Sobre a matéria, ao julgar o Tema Repetitivo nº 1.338, o Superior Tribunal de Justiça assentou que não se exige o esgotamento absoluto de todas as providências extrajudiciais imagináveis, competindo ao magistrado avaliar, diante das circunstâncias concretas, a suficiência das diligências empreendidas. Estabeleceu, ainda, que, em regra, o requisito é atendido quando frustradas as tentativas nos endereços constantes dos autos e naqueles obtidos por meio dos sistemas informatizados de pesquisa colocados à disposição do Poder Judiciário.
Na hipótese, embora já tenham sido realizadas diligências nos endereços até então indicados pela parte autora, inclusive com repetição da tentativa no endereço situado em Samambaia Sul/DF, não se verifica, até o presente momento, o emprego de pesquisas de endereço por meio dos sistemas informatizados conveniados disponíveis ao Juízo.

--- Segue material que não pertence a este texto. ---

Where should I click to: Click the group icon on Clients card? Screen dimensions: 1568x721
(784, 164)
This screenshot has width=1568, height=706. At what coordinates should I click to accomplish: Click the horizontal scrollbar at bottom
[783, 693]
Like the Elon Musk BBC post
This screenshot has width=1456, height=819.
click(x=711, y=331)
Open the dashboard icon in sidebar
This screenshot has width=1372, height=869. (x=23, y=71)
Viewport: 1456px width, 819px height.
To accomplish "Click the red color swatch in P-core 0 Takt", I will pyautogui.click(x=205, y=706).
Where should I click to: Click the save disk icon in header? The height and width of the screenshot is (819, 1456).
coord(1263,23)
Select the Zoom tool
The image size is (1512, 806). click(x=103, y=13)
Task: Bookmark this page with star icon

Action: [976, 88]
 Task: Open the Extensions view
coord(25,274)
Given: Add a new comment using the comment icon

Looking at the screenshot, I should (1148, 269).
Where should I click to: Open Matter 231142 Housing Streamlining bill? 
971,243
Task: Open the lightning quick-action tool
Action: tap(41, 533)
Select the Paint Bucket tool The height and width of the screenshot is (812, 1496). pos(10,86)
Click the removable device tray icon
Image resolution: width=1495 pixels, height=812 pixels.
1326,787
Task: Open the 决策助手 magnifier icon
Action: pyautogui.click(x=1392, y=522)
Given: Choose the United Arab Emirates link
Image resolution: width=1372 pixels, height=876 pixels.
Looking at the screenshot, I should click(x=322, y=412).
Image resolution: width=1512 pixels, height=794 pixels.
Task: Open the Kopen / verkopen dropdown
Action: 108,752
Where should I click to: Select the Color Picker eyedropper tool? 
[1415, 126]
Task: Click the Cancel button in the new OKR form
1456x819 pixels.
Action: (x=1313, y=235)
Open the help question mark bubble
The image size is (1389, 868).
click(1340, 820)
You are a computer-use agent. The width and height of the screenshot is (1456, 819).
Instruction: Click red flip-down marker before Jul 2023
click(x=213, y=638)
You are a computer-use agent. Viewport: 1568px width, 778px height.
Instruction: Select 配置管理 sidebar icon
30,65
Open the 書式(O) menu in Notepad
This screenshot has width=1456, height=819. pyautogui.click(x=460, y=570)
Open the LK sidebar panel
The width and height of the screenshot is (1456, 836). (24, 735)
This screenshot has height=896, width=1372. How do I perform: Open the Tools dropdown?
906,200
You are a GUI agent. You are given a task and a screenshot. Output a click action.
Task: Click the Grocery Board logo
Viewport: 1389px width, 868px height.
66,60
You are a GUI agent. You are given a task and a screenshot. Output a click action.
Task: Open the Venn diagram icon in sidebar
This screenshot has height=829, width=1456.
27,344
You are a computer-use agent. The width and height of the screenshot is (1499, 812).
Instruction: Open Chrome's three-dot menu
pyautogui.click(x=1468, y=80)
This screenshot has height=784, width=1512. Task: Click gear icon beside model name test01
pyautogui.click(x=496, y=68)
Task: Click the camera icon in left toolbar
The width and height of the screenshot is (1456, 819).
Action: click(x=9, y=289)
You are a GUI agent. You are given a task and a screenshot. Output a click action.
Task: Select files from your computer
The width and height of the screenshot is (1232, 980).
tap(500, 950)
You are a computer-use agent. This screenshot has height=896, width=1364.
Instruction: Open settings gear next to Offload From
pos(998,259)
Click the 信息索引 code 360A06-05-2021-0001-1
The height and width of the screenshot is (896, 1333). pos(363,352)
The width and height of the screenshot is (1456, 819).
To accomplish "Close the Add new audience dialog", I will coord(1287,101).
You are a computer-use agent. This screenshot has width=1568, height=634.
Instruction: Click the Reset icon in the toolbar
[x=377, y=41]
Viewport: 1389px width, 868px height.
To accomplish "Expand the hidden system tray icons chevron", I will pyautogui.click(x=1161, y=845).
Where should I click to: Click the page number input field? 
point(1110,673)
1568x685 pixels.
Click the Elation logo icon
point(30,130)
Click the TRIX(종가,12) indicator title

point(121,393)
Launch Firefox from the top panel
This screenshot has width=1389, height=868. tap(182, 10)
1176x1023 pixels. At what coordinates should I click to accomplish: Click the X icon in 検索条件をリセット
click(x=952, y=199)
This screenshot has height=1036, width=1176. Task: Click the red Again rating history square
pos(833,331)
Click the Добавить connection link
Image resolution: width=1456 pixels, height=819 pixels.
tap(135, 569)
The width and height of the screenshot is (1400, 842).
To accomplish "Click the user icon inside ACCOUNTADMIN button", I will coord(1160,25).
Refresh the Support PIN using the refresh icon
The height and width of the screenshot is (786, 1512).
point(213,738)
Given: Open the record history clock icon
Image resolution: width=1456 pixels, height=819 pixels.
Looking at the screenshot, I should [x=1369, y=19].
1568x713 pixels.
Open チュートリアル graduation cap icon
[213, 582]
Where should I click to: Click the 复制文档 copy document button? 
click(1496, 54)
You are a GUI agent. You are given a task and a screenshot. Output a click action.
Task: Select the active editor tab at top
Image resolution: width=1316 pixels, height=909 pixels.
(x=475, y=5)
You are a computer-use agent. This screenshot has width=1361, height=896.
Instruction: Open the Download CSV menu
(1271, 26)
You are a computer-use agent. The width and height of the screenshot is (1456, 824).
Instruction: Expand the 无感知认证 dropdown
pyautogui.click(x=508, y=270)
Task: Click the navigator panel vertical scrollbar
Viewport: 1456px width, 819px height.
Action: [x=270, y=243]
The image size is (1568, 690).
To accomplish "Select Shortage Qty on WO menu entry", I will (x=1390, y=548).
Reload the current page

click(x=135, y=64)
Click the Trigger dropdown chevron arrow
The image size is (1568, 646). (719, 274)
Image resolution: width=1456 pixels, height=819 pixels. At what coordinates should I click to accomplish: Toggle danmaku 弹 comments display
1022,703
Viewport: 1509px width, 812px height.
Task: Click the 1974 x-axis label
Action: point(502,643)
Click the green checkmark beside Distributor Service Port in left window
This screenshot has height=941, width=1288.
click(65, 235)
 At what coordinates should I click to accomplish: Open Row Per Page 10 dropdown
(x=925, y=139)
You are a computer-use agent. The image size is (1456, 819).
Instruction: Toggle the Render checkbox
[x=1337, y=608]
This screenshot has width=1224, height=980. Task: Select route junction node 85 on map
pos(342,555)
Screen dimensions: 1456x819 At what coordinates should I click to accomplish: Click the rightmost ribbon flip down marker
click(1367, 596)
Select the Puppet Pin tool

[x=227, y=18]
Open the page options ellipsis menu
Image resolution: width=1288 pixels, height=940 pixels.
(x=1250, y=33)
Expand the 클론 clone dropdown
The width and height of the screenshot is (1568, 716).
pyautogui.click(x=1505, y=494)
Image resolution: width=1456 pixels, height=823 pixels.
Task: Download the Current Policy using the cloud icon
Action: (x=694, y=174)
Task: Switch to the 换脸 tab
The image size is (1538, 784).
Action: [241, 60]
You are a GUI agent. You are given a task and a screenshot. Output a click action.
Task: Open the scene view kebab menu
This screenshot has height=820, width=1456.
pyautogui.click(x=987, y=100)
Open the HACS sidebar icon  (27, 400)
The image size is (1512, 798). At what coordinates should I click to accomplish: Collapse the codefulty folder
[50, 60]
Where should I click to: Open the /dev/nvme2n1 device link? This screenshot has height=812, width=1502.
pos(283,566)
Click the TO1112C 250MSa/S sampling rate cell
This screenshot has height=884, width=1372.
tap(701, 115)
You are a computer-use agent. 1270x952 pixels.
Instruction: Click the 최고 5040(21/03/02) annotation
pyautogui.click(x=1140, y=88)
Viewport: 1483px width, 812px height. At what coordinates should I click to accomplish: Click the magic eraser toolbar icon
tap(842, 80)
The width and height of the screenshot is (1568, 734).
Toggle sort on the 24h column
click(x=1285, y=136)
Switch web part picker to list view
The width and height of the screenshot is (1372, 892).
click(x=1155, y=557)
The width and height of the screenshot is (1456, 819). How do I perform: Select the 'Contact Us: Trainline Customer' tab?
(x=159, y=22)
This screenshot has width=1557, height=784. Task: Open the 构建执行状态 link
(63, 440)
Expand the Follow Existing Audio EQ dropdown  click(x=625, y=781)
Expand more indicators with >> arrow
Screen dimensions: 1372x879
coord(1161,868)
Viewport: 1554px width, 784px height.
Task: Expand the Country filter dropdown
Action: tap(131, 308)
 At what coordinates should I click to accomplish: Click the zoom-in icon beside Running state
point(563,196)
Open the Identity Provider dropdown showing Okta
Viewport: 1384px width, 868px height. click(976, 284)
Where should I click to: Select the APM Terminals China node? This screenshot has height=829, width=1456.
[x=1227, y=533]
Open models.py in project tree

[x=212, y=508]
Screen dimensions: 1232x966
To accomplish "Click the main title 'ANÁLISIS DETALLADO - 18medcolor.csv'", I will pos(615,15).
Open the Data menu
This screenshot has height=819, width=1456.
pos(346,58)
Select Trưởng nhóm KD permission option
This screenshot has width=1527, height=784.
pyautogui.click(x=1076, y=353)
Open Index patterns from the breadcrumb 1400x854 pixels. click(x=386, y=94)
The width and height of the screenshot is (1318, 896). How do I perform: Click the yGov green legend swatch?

Não se encontra configurado, portanto, o esgotamento razoável das diligências necessárias à localização da representante legal da menor, sendo prematura a adoção da citação ficta.
Por conseguinte, INDEFIRO, por ora, o pedido de citação por edital.
III – DEMAIS PROVIDÊNCIAS
Diante do exposto, INTIME-SE a parte autora para, no prazo de 15 (quinze) dias, promover o regular prosseguimento do feito, devendo, para tanto, indicar eventual novo endereço de ANA CLARA DO NASCIMENTO SILVEIRA DE SOUZA e de sua genitora NATÁLIA ANTUNES DO NASCIMENTO; apresentar elementos idôneos e atuais que demonstrem, caso insista na diligência anteriormente requerida, que elas efetivamente residem no endereço situado na QR 113, Conjunto 08, Lote 27, Samambaia Sul/DF; requerer, se entender pertinente, a realização de pesquisas de endereço por meio dos sistemas conveniados disponíveis ao Juízo; ou formular outra providência que reputar adequada à localização da parte requerida.
Após, volvam-me conclusos.
I.
Cumpra-se.
Santo Antônio do Descoberto/GO, datado e assinado eletronicamente.